Get a loud doorbell is one immediate solution - knocking is barely audible let alone if someone is asleep. But that won't solve the real issues that are clearly there... it's not normal to quit (or threaten to quit) your job because your partner calls to check if you are there. At most you might ask them politely not to do that again as it's not very professional.

anunexaminedlife · 08/04/2021 12:34

I don't know why you would try not to lose your shit.

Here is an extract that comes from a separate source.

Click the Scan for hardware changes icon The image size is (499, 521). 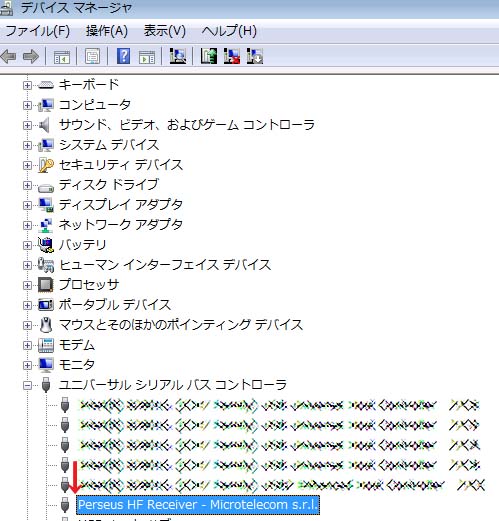(178, 56)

You need to try to lose your shit.

WisnaeMe · 08/04/2021 12:40

@Leavethedooropen

Are you the same poster whose dh did this and your dd had to go to the toilet in the garden?

What a horrible man you are married to whether it is or isn’t.

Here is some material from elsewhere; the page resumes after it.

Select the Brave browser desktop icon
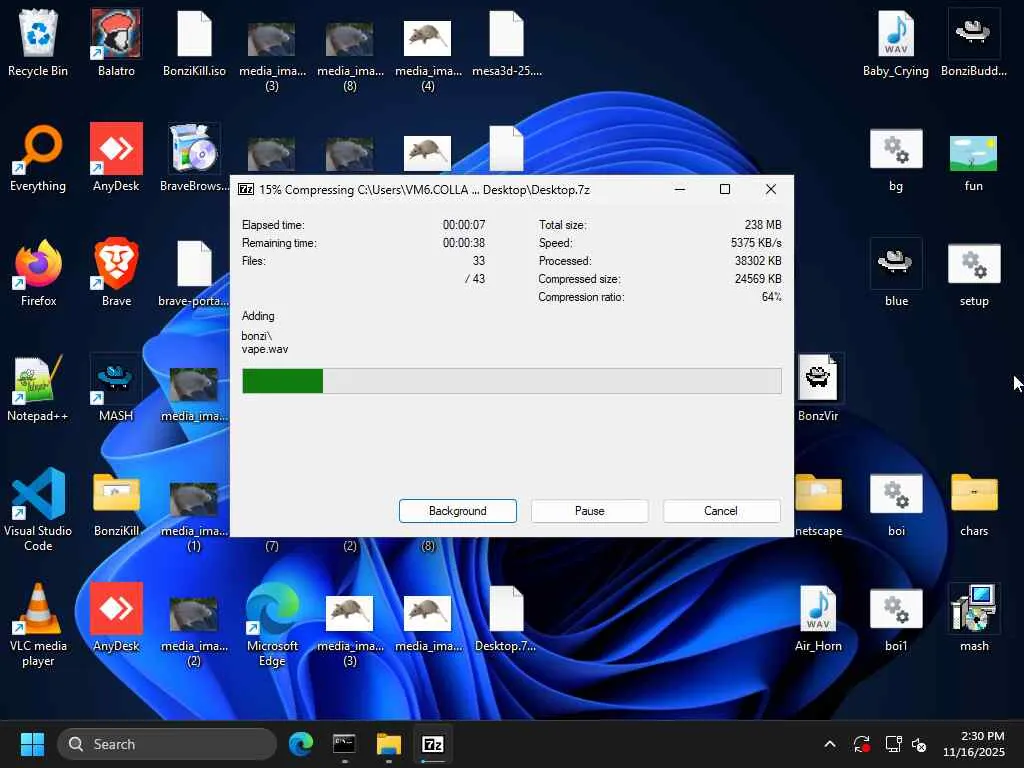This screenshot has height=768, width=1024. coord(116,272)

I don’t get why he’s giving up his job over it. Call his bluff and let him get on with it. Long term, get out of there.

it sounds like the same Poster 🤔

why start another Thread though 😳

Wanderlusto · 08/04/2021 12:45

Maybe to change some details to see if we still told her the same things. If it is the same poster though then would be at least the third time her partner had locked her out.

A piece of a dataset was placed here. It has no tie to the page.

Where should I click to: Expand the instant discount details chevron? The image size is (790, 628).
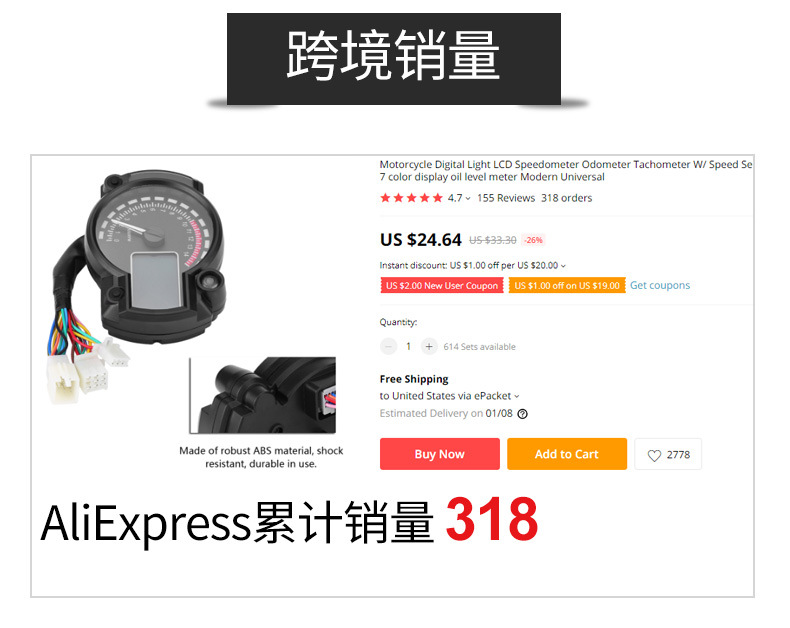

Singlenotsingle · 08/04/2021 13:05

It looks like the Dp is doing it on purpose! What's he up to? Either he's up to no good, or he's trying to make it impossible for OP to live there. Now he's resigning his job! Wtf?

Carryonlikeaporkchop · 08/04/2021 13:21

It looks like the Dp is doing it on purpose

No shit!

BlackMarauder · 08/04/2021 13:32

@Zac143 Answer me this. What exactly are you clinging to with this man? Do you have low self esteem or history of abusive relationships? Is that why you think its okay to raise a child in this toxic relationship? Even if you don't believe you deserve better, your innocent child does. You risk permanent damage to your DC the longer you stay.

BlackMarauder · 08/04/2021 13:37

why start another Thread though

@WisnaeMe Because some OPs don't actually want help to change their situation. They just want to vent.

Alfiemoon1 · 08/04/2021 13:52

There was a very similar thread a few days ago but that mentioned the op could see he was on a call in the house but kept her waiting until he had finished

WisnaeMe · 08/04/2021 13:53

@BlackMarauder

why start another Thread though

@WisnaeMe Because some OPs don't actually want help to change their situation. They just want to vent.

yip.. Im realising this.. 🌸

Cherrysoup · 08/04/2021 15:32

Honestly, what do you have to lose by ditching this idiot? You work full time, you might get benefits. Is this honestly how you want your child to grow up?

StarsonaString · 08/04/2021 16:55

@BlackMarauder

why start another Thread though

@WisnaeMe Because some OPs don't actually want help to change their situation. They just want to vent.

Its clearly not the same poster as the last poster's DH worked from home and could be seen working from the garden.
WisnaeMe · 08/04/2021 17:03

Its clearly not the same poster as the last poster's DH worked from home and could be seen working from the garden.

that's worse...

Two women are experiencing this behaviour ... not good 🌸

WisnaeMe · 08/04/2021 17:05

Actually...

perhaps someone could Link the other Thread, I can't recall the Name, so OP could read the advice.

Just a thought 🌸

CandyLeBonBon · 08/04/2021 17:06

@Carryonlikeaporkchop

There was a very similar post a few days ago about being locked out with a child. Was that you?
I thought similar
UhtredRagnarson · 08/04/2021 17:07

Sounds like a toddler. Don’t have romantic relationships with toddlers. Tell him to find somewhere else to live starting now.

LannieDuck · 08/04/2021 19:14

Quite aside from everything else, why do you do all the cooking and cleaning when you both have FT jobs?

I agree with a PP - if he's now not working, he gets to do 100% of the housework and childcare (during working hours).

LannieDuck · 08/04/2021 19:16

you need to find another job

I don't understand why you need to find another job OP? You have a FT one. He's the one who needs to find a new job if he's just quit.